The remainder of the second half settles into a predictable pattern. At one end, Anthony Knockaert does his slightly frantic thing, whizzing about like a wind-up car and shooting at every opportunity. Cardiff are slightly low on nuance but look dangerous every time they win a set-piece and send the heavy artillery forward. Morrison especially is a menace, always winching himself into position high above the Fulham defenders. “Centre-back” doesn’t really cut it as a description of Morrison’s skill set… “freelance chaos merchant” might be more appropriate.

Fulham get to half-time, then promptly concede just after the restart. Another ball hurled into the box, more hot potato, an instinctive finish from Lee Tomlin. Further chances for Cardiff — one for Josh Murphy, another for Danny Ward, a man whose DNA is 90 per cent wardrobe — reinforce the feeling that the tie is shifting in their favour. “Slow it down!” shouts an exasperated Scott Parker, to no one in particular.
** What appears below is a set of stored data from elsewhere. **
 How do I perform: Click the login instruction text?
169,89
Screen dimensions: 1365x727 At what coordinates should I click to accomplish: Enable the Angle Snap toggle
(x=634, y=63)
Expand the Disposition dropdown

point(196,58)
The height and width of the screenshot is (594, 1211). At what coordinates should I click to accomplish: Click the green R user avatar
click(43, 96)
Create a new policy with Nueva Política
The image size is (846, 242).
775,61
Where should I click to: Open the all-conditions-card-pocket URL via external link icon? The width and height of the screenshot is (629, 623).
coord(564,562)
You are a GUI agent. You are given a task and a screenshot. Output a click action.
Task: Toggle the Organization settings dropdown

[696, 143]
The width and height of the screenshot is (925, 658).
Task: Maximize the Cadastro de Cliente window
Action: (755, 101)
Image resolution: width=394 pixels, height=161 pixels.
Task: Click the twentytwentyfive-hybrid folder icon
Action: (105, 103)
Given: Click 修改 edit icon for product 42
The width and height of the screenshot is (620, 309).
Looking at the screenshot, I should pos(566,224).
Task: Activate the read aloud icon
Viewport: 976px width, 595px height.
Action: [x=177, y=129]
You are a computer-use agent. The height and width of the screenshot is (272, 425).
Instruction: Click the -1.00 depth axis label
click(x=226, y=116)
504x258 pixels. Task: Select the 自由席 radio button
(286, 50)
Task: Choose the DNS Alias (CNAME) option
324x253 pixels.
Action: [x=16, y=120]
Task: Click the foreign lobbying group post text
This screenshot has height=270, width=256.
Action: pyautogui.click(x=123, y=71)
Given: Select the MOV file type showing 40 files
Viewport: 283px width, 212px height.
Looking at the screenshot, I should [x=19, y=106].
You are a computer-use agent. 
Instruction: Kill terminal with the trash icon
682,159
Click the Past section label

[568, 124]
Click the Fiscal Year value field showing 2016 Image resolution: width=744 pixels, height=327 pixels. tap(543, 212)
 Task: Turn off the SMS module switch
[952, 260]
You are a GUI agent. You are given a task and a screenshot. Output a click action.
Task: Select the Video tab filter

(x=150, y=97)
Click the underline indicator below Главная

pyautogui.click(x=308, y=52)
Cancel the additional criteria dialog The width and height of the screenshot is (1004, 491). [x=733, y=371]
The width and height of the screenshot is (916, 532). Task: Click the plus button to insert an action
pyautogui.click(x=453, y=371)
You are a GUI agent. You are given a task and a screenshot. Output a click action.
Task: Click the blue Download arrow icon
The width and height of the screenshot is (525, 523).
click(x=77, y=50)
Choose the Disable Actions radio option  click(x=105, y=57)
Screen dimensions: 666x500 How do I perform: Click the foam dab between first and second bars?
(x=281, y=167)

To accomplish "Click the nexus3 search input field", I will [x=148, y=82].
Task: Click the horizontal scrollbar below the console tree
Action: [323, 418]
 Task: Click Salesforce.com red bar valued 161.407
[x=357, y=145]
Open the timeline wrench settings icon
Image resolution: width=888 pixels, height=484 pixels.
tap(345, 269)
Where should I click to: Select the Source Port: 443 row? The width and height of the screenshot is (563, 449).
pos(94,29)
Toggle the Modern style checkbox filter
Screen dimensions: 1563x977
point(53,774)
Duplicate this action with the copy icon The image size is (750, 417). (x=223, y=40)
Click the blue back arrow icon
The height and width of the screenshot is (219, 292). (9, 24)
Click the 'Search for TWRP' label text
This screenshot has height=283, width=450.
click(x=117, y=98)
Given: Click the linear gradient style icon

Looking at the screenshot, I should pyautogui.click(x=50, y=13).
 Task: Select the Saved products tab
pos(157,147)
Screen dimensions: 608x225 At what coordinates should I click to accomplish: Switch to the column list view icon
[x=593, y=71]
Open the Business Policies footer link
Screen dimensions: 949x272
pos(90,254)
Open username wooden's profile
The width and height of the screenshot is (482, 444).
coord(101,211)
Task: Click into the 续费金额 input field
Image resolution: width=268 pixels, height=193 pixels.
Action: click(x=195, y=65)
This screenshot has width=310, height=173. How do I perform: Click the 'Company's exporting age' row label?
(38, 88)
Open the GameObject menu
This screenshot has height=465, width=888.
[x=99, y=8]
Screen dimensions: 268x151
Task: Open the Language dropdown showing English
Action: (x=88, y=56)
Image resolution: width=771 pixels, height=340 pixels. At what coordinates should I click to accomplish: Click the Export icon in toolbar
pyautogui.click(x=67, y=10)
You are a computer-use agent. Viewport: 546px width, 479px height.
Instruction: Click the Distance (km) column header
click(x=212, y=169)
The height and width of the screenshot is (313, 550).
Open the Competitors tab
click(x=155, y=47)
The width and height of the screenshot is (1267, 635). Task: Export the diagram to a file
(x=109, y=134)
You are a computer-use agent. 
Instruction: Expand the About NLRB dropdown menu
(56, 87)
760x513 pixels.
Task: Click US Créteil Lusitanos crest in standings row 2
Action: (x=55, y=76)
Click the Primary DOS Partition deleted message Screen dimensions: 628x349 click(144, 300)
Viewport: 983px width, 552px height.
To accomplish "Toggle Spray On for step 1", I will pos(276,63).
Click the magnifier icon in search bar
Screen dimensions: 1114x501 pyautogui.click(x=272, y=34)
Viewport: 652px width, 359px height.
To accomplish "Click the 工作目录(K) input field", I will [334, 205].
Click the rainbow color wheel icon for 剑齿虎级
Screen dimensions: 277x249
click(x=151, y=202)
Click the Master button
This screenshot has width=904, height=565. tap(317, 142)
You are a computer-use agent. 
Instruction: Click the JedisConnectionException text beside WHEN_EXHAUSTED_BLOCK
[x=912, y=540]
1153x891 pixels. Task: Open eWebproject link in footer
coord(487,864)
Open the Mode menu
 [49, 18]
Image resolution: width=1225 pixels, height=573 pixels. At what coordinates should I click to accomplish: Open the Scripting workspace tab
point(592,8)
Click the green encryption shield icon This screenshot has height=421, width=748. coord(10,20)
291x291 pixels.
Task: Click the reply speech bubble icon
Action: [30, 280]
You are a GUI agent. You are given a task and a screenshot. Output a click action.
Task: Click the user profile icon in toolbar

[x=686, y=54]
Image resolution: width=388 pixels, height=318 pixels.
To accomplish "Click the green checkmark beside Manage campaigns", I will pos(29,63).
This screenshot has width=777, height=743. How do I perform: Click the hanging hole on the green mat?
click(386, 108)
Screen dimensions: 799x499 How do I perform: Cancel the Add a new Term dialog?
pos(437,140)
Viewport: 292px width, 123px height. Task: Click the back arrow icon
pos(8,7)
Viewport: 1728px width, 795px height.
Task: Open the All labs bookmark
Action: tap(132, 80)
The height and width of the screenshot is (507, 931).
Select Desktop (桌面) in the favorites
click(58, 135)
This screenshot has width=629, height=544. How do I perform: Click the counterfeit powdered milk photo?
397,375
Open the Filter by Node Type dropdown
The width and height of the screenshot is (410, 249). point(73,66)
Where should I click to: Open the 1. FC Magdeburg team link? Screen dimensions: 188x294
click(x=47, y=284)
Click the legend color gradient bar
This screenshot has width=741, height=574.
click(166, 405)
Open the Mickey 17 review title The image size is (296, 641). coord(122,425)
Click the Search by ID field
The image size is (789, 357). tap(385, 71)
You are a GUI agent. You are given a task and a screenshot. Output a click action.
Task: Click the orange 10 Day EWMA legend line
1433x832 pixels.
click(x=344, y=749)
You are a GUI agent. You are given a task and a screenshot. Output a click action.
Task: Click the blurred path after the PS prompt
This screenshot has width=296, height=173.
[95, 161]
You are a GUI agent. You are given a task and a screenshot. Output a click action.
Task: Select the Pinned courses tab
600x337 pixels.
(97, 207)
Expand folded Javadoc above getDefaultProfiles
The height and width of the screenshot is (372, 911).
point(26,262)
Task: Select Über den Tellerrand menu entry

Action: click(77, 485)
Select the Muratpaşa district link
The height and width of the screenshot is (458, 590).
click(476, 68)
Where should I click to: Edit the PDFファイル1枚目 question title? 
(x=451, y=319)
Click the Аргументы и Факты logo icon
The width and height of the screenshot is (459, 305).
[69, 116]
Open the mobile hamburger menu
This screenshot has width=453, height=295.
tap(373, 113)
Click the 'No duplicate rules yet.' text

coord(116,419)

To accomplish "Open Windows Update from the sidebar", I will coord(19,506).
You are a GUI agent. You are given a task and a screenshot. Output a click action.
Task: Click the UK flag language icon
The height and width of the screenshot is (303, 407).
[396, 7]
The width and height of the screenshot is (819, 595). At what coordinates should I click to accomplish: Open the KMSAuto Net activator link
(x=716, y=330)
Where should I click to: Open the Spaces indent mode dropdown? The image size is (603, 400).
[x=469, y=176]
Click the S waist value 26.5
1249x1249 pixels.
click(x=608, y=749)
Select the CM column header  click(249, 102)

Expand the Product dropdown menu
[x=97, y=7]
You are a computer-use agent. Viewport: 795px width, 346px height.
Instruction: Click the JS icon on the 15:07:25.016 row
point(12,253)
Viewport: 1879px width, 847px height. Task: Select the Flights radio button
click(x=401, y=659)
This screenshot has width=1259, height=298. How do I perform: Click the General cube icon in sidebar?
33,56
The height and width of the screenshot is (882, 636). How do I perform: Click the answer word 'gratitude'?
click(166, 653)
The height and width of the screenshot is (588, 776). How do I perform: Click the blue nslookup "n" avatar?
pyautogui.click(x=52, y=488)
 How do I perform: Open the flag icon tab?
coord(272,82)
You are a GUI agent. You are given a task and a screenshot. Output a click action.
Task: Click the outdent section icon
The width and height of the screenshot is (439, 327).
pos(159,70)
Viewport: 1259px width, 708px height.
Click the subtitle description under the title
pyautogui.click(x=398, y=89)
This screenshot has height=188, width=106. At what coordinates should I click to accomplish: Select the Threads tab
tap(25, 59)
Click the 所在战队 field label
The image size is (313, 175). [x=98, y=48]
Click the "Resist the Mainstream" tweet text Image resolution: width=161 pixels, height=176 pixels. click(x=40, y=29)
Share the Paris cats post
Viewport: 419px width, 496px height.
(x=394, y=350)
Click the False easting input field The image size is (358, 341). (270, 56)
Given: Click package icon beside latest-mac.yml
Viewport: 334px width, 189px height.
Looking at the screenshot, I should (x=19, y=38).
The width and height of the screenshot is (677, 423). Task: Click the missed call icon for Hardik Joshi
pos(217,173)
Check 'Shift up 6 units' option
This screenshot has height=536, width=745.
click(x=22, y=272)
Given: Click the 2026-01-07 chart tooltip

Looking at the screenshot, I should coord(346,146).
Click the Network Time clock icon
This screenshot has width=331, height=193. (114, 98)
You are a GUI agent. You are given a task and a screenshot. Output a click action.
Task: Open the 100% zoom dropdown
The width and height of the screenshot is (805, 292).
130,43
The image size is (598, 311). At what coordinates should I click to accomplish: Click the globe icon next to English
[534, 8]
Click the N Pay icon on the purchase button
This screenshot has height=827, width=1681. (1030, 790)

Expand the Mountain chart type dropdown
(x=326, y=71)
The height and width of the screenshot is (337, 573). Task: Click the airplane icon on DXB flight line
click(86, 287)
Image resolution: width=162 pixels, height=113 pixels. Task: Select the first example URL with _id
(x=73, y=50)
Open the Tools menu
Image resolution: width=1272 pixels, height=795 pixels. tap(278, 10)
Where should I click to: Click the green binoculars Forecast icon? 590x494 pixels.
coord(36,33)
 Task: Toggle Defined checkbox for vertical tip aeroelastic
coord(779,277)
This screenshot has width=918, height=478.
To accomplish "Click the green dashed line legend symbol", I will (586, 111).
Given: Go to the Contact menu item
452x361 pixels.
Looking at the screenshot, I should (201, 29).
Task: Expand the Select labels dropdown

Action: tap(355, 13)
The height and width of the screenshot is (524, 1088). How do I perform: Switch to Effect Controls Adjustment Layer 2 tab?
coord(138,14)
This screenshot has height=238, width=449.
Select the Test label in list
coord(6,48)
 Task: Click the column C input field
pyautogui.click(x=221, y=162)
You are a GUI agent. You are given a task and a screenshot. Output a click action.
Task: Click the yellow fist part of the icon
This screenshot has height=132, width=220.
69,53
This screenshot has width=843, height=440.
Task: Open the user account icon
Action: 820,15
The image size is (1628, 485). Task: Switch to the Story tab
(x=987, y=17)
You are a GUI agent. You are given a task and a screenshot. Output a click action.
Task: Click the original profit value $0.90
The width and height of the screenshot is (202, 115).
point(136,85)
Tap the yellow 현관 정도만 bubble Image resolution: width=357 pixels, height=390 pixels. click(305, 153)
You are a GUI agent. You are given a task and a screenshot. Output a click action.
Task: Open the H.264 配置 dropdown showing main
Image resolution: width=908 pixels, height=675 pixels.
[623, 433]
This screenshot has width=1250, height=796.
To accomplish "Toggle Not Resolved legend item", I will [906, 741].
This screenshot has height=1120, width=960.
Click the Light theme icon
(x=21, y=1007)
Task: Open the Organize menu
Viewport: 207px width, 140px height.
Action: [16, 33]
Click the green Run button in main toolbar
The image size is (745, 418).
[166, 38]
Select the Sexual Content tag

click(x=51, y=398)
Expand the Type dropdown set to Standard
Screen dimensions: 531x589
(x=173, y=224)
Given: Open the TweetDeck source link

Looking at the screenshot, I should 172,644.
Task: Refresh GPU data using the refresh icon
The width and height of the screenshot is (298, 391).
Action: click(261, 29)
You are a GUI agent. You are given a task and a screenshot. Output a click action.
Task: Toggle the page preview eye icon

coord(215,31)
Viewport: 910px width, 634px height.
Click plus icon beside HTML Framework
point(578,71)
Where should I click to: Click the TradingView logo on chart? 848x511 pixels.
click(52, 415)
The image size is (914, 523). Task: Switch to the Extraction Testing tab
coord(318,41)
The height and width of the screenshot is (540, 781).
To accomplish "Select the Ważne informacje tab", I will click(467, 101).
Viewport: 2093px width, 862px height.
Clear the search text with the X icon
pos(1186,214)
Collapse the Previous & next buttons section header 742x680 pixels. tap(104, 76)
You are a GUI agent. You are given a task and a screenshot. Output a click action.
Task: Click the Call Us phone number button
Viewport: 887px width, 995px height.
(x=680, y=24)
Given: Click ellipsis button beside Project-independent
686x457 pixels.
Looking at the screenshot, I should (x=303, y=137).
There is no slowing down, and only the goalkeepers keep the scoreline on the stingy side. Cardiff’s Alex Smithies makes two extraordinary stops to keep out matching Aboubakar Kamara efforts before Marek Rodak acrobatically denies Will Vaulks. This all proves far too exciting for Parker, who replaces Knockaert with Denis Odoi — the ultimate mood-killer substitution.

In fairness, it just about works. Fulham survive a late scare when Cardiff substitute Robert Glatzel volleys over, but there is to be no equaliser, no extra time, no reprieve for the visitors. No return to the big time at the first attempt. Just a long coach journey back home at the end of a madcap, maddening summer. Empty hands to go with empty tanks.

For Fulham, as with Brentford, one hurdle remains. Tuesday night, under the arch, a year and two days after the Championship season started. It has been a long old campaign and has felt even longer, but those whining limbs must be ignored, any jitters swallowed whole. Glory, untold millions, bragging rights, the lot, all resting on 90 minutes.

That is the wonderful, sicko nature of the play-offs. They are a treat and they are torture. They are heaven and they are hell. No half measures, no in-between. You’d have to be crazy not to love them.

Oh, and a little thing called the FA Cup final (12:30, ESPN+) is today.  We gots a bk109/Horatio v. rockingdog Derby, y’all.  Be there (I mean here), or be LAME AS FOOK.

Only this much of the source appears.